__What the task requires__
Given the records below, the lines starting at the line with "Task: Check the T1500G-10MPS device checkbox" and ending at the line with "Task: Select the Erase toolbar icon" should be output exactly, both end lines kept and pictures left out.

__Provided data__
-- Opening Marker --

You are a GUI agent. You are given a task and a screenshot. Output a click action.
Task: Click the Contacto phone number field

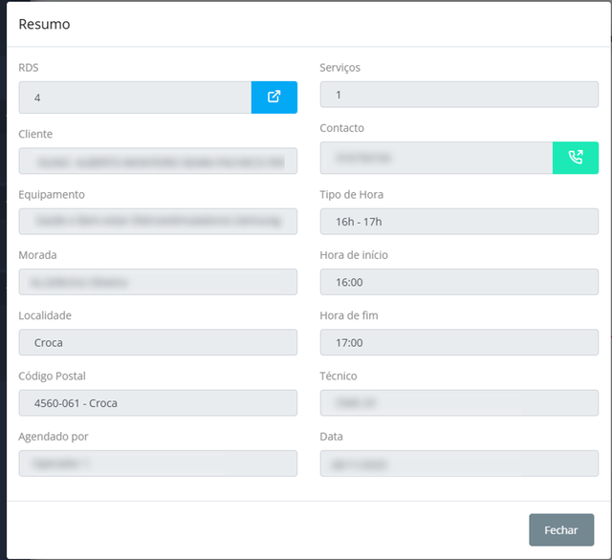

-- Closing Marker --
-- Opening Marker --

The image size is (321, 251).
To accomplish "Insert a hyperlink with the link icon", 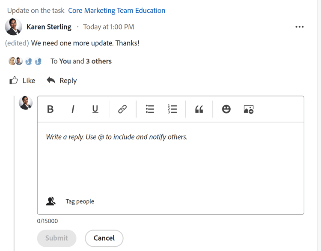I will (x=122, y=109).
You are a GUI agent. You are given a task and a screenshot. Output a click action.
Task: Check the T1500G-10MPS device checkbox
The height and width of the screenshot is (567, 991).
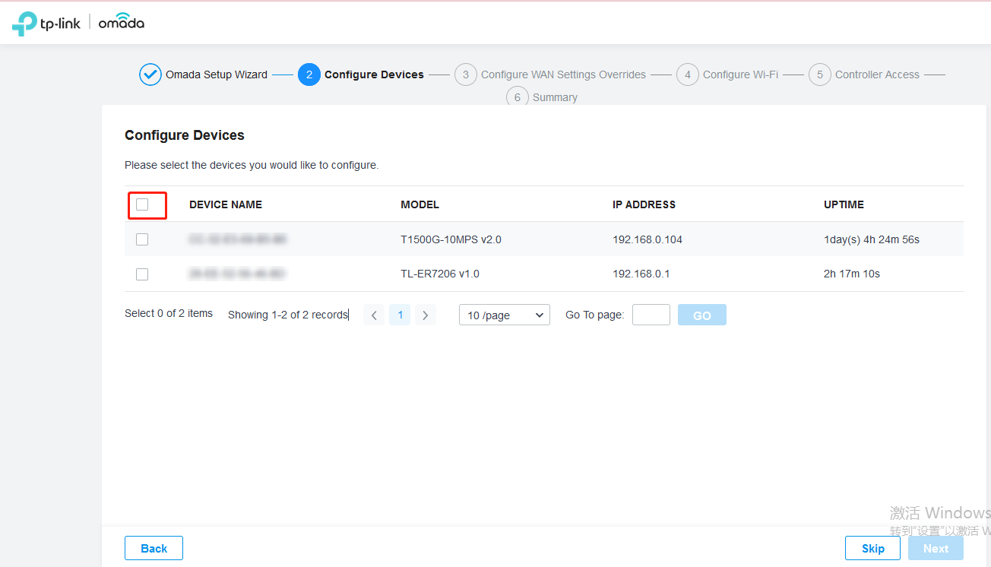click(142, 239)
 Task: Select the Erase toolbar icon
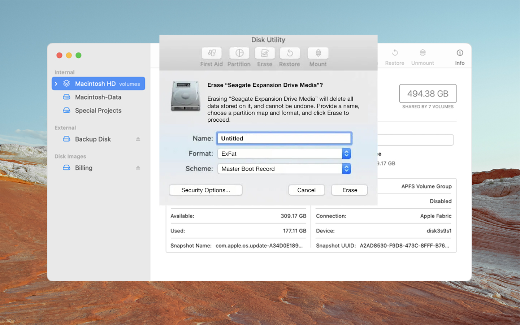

-- Closing Marker --

__Your solution__
Task: Check the T1500G-10MPS device checkbox
The height and width of the screenshot is (567, 991).
click(142, 239)
 Task: Select the Erase toolbar icon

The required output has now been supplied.